U Pick Blueberry We All Pick Blueberry
PSeptember 23, 2014
FIn the Country, In the Kitchen
We’ve been going blueberry picking in Sawyer, Michigan for years now at a place called The Blueberry Patch (you can find them on Facebook). After a short jog off I-94, you turn down a dusty, almost one-lane driveway that spits you out along an expansive grove of blueberry bushes in rows surrounded by tall, gangly trees. The friendly folks at the patch hand you a white plastic bucket on a thick rope and you’re off.
To eat blueberries straight from the bush and grown in such ideal conditions is to know a fruit at its most pure, its platonic ideal in a way. I suppose breeding, care, and cultivars have something to do with it. Kate and I took a road trip to Maine a few years back and tasted wild, Maine blueberries on Mount Desert Island. They were delicious, but nothing compared to the fat berries growing in that sandy soil near Lake Michigan. I just ate another handful to confirm, and, yes, they’re still amazing. Unfortunately, we missed last year as I was too sick and weak from treatment, but we were able this summer to take the drive there again, this time with our toddler in tow. Last time we went, back in 2012, Etta was about the size of a blueberry. Or maybe a cherry. I can’t recall exactly what fruit. Either way, we had much better luck picking while not caring for an 18 month old who ate berries almost as quick as we could pick them.
Seeing her romp about the bushes, pointing and talking about the berries, warms the heart.
Since we were only able to pick about five pounds between us,
we bought a couple cases of already picked berries, still at a fraction of the price of berries from the market or the grocery store.

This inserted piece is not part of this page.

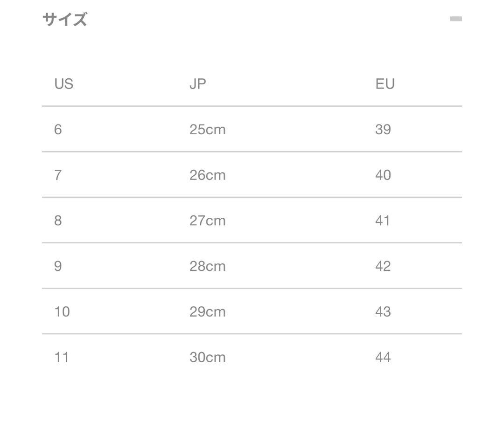
Task: Collapse the サイズ section with minus icon
Action: (x=455, y=19)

Not to mention, again, that these berries taste extraordinary, bursting with flavor and color. We find it as difficult as Etta does not to cram fistfuls into our mouths. We decided to freeze most of them and throw together a batch of blueberry jam. In a ten-pound box of blueberries, I think I threw out only a dozen berries that weren’t perfect.

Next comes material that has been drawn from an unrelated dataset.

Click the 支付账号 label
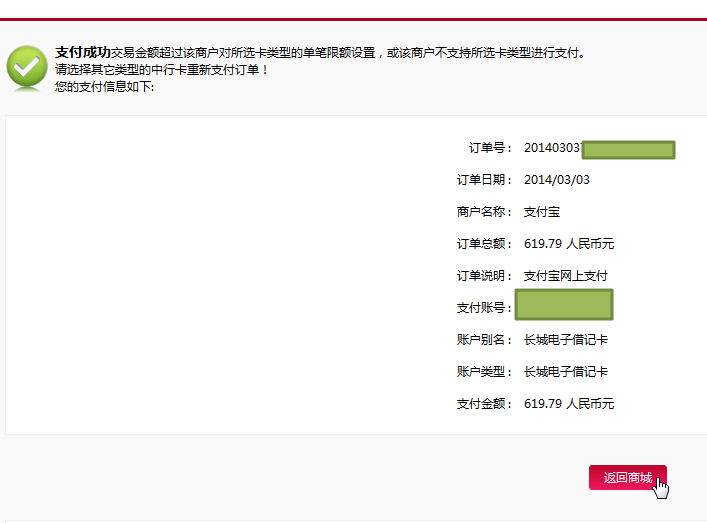This screenshot has height=523, width=707. (484, 308)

Freezing blueberries really couldn’t be easier. Rinse, dry as best you can,
and load into zip freezer bags. Voila! You’re done and set up for baking projects. I also like to toss a couple handful into oats as they cook on the stove along with a diced apple or pear for a great breakfast topped with granola and a drizzle of maple syrup.
For the jam, I referenced the Ball Jar guide. It’s a simple berry, sugar, lemon, and pectin recipe. I admit, I’m not the biggest blueberry jam fan. But since I’m a huge jam fan to begin with, that makes me pretty happy with this one.

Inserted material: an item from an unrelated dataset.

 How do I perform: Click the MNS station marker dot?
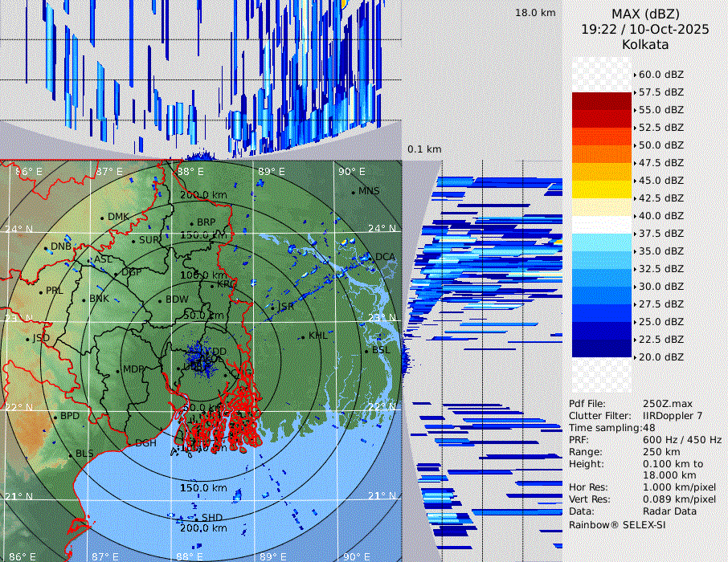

As with so much fresh fruit, we hope at some point to have our own little patch of blueberry bushes. We won’t have the same ideal conditions that southwest Michigan has, but that’s okay. We can always return to Sawyer for that. And right now, it’s good to know that we’ll be feasting on blueberry pancakes (here’s my favorite) and oatmeal and all kinds of berryful baked goods for the next year even while looking forward to returning to Michigan next year. Hopefully at that point, Etta will be better at picking, but I doubt it.